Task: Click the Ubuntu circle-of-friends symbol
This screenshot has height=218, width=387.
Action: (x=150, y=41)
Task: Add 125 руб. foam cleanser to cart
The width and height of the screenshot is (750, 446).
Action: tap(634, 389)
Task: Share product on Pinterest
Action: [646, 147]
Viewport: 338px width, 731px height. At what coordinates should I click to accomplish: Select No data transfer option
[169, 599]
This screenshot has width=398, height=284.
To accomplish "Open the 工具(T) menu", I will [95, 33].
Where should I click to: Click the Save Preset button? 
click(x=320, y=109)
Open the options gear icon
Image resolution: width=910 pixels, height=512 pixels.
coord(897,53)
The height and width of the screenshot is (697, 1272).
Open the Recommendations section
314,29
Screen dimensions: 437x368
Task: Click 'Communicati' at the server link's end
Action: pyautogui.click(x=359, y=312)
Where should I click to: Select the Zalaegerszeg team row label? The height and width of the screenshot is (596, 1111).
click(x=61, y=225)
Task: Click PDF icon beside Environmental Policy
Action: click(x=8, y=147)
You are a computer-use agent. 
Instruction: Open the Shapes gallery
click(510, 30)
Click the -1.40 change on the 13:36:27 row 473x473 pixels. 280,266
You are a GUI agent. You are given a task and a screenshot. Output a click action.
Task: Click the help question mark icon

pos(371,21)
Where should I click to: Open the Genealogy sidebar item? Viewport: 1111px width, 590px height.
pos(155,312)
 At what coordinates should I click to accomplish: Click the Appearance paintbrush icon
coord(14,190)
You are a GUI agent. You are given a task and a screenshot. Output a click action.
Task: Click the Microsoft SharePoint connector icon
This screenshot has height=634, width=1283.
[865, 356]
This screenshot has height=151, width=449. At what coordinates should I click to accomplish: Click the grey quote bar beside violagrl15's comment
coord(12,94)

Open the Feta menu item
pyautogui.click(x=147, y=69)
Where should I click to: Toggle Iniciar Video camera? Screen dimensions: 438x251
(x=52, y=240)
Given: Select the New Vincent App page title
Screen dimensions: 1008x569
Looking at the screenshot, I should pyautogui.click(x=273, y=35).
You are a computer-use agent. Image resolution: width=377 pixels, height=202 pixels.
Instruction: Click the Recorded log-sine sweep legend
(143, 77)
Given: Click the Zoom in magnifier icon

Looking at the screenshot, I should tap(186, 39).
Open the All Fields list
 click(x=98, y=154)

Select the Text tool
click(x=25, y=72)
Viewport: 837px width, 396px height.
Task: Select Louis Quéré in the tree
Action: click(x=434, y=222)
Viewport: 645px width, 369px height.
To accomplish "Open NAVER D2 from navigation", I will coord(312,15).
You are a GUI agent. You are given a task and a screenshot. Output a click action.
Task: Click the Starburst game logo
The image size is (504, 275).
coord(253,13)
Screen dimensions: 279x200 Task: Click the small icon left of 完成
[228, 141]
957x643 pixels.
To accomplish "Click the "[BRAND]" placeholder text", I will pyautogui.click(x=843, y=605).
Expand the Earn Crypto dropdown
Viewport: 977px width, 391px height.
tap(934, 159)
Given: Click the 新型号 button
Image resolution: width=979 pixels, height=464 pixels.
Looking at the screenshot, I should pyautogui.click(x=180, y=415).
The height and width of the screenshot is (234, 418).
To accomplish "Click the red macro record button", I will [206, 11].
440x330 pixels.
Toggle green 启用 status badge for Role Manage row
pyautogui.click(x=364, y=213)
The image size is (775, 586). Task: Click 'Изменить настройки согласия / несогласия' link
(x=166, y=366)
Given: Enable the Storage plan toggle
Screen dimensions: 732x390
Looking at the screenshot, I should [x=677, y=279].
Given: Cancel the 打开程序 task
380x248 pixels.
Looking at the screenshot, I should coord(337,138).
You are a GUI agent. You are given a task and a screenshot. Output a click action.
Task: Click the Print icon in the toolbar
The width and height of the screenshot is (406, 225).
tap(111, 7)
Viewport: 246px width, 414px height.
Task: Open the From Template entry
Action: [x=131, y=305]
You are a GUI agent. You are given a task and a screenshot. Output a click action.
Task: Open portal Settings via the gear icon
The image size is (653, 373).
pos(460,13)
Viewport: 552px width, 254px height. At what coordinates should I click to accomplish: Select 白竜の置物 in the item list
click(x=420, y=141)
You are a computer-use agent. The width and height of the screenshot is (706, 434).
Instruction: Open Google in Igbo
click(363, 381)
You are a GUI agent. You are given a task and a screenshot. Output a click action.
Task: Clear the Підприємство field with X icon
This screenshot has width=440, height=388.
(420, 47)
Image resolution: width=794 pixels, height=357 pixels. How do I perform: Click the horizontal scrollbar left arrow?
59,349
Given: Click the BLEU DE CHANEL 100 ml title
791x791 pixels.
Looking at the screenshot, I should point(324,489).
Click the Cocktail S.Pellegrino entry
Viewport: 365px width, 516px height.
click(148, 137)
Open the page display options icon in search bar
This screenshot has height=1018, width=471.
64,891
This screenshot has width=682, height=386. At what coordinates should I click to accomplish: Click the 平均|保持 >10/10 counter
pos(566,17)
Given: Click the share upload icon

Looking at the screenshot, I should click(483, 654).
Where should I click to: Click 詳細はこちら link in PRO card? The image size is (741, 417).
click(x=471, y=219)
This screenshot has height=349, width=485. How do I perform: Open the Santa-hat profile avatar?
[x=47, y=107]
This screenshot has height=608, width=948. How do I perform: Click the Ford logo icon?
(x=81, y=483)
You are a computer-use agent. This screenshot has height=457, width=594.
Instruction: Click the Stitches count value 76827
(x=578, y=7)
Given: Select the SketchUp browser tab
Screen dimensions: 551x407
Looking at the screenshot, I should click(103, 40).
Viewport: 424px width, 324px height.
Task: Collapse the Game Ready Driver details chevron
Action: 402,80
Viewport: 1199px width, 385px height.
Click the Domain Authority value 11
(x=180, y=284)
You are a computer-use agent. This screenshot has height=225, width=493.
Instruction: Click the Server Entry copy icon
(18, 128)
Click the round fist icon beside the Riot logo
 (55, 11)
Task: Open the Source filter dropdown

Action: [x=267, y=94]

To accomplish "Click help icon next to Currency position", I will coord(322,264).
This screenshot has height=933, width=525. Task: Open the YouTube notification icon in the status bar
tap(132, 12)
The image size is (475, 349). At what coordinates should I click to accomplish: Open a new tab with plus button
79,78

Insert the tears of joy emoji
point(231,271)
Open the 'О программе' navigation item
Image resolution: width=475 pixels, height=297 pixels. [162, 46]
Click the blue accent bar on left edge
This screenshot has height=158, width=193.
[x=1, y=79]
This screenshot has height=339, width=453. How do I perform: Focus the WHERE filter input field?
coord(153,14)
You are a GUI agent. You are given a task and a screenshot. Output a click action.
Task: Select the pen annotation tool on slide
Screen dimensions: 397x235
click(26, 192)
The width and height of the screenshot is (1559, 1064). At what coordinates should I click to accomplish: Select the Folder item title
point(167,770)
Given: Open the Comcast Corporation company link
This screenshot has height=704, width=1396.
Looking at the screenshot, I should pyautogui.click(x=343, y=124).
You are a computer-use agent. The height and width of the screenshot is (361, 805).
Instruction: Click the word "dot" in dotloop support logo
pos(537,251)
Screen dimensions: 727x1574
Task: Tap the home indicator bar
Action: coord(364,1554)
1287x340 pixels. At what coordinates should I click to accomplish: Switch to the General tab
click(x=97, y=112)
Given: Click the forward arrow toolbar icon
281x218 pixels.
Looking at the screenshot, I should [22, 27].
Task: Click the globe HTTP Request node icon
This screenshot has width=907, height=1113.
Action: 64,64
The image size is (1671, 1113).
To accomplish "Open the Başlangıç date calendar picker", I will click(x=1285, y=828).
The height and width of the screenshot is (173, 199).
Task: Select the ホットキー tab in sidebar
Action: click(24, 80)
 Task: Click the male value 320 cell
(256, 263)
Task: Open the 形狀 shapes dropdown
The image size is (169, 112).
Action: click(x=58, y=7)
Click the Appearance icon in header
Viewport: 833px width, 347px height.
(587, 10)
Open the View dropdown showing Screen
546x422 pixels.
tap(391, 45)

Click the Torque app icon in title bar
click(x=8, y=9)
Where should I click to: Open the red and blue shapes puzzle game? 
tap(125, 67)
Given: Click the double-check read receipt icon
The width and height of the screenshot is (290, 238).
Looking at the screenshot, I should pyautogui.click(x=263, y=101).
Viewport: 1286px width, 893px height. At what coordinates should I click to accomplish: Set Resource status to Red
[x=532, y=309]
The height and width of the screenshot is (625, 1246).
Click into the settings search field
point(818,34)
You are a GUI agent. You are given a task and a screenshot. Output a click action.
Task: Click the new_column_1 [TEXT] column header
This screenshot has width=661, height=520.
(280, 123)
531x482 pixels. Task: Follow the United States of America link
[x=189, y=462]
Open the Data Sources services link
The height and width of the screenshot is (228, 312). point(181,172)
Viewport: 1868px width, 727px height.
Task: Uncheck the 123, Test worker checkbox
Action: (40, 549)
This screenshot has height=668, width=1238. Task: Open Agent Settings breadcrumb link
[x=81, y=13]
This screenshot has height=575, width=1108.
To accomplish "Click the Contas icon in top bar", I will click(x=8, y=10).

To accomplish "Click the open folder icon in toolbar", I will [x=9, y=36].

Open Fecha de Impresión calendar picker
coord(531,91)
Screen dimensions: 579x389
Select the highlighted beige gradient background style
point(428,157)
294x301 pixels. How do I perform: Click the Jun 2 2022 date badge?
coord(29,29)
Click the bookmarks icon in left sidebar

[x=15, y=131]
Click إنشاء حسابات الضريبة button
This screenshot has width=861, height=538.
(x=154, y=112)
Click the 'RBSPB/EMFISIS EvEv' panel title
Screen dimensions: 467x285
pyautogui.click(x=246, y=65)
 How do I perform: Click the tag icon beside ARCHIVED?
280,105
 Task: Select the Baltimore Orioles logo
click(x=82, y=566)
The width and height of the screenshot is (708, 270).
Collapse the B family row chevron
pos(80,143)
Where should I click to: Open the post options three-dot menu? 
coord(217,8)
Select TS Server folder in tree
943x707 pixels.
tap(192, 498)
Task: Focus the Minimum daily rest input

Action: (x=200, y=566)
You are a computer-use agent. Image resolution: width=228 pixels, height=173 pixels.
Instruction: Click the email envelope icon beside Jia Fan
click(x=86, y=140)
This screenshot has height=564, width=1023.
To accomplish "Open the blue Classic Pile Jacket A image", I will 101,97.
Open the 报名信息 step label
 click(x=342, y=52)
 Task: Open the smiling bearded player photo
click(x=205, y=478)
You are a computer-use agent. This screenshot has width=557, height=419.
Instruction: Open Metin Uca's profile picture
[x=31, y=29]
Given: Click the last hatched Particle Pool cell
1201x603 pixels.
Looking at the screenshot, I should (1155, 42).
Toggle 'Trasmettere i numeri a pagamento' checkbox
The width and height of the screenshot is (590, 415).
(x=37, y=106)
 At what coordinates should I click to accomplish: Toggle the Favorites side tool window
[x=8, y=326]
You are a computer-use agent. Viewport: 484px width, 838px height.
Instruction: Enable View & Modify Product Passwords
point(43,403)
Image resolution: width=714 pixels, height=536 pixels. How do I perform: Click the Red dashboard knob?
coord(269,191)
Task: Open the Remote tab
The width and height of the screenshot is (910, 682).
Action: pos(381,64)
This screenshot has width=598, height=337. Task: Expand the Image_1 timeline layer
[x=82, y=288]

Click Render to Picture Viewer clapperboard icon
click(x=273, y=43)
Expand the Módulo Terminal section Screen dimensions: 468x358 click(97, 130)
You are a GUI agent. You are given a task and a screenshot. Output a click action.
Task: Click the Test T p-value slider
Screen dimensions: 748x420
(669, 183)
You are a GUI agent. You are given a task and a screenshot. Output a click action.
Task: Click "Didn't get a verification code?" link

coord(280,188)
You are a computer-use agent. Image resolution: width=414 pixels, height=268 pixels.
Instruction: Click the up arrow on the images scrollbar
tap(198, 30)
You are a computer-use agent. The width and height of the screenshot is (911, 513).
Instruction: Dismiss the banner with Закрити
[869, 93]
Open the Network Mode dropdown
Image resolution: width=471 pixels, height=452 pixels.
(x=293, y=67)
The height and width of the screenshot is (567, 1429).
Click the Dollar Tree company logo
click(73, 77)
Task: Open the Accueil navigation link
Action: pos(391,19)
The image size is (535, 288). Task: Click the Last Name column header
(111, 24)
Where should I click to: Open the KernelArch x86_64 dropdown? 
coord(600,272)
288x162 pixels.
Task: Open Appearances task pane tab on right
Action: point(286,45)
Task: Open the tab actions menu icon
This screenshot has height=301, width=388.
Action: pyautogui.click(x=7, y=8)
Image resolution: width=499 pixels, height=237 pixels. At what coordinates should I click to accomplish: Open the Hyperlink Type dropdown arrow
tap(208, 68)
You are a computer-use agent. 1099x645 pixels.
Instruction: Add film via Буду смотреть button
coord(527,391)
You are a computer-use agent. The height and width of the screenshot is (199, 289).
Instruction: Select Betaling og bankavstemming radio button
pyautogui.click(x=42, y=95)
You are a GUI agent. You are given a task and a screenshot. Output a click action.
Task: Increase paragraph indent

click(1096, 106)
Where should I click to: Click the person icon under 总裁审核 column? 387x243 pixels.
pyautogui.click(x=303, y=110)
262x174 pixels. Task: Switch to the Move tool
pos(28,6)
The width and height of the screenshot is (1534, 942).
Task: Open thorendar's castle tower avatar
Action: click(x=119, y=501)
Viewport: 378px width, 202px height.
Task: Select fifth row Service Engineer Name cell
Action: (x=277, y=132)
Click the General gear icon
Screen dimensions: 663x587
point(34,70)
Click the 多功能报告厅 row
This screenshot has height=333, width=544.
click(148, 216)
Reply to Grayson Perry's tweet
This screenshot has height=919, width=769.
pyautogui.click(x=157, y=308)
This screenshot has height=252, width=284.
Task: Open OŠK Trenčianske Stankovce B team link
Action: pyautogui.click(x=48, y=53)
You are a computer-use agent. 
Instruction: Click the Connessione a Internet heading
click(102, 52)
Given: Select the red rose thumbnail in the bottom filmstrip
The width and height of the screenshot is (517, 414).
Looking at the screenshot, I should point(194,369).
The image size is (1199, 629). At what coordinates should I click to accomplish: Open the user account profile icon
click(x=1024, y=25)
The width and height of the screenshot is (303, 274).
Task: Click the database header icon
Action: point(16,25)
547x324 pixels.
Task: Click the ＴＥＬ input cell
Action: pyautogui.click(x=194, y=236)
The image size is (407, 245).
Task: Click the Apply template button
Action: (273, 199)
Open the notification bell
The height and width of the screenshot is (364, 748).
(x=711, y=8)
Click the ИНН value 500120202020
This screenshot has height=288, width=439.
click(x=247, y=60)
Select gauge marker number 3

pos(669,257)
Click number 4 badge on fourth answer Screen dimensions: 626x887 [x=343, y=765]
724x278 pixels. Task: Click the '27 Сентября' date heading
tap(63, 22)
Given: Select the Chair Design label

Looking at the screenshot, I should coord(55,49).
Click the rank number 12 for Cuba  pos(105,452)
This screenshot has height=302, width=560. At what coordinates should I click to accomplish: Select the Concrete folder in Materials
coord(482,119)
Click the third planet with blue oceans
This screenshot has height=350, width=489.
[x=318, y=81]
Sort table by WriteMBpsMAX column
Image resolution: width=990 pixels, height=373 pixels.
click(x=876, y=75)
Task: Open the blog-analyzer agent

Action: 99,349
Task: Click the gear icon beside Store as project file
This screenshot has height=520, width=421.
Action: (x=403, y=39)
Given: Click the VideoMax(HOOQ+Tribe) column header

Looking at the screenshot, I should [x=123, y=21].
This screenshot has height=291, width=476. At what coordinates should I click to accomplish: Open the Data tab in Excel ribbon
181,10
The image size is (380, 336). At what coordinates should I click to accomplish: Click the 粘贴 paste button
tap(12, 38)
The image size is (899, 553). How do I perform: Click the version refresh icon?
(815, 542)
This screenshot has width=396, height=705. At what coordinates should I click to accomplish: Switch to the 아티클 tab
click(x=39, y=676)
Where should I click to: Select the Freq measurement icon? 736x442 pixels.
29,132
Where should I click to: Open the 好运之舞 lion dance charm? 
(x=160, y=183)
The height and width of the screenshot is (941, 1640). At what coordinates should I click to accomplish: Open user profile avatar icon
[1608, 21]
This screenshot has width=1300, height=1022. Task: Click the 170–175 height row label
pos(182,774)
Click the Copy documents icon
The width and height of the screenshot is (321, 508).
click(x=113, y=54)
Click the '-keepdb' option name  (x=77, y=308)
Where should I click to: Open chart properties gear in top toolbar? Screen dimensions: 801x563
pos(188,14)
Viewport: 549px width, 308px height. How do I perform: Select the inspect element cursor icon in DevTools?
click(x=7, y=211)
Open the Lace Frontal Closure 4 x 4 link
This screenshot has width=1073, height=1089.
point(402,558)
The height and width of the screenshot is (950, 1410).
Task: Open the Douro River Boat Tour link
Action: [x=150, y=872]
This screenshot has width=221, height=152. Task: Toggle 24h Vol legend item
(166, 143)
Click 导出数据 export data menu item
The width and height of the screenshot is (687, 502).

■ ■ ■

Within the material above, transcribe exactly the lines that run from the line holding "Click the rank" through the line holding "Task: Click the gear".

**Written solution**
Click the rank number 12 for Cuba  pos(105,452)
This screenshot has height=302, width=560. At what coordinates should I click to accomplish: Select the Concrete folder in Materials
coord(482,119)
Click the third planet with blue oceans
This screenshot has height=350, width=489.
[x=318, y=81]
Sort table by WriteMBpsMAX column
Image resolution: width=990 pixels, height=373 pixels.
click(x=876, y=75)
Task: Open the blog-analyzer agent

Action: 99,349
Task: Click the gear icon beside Store as project file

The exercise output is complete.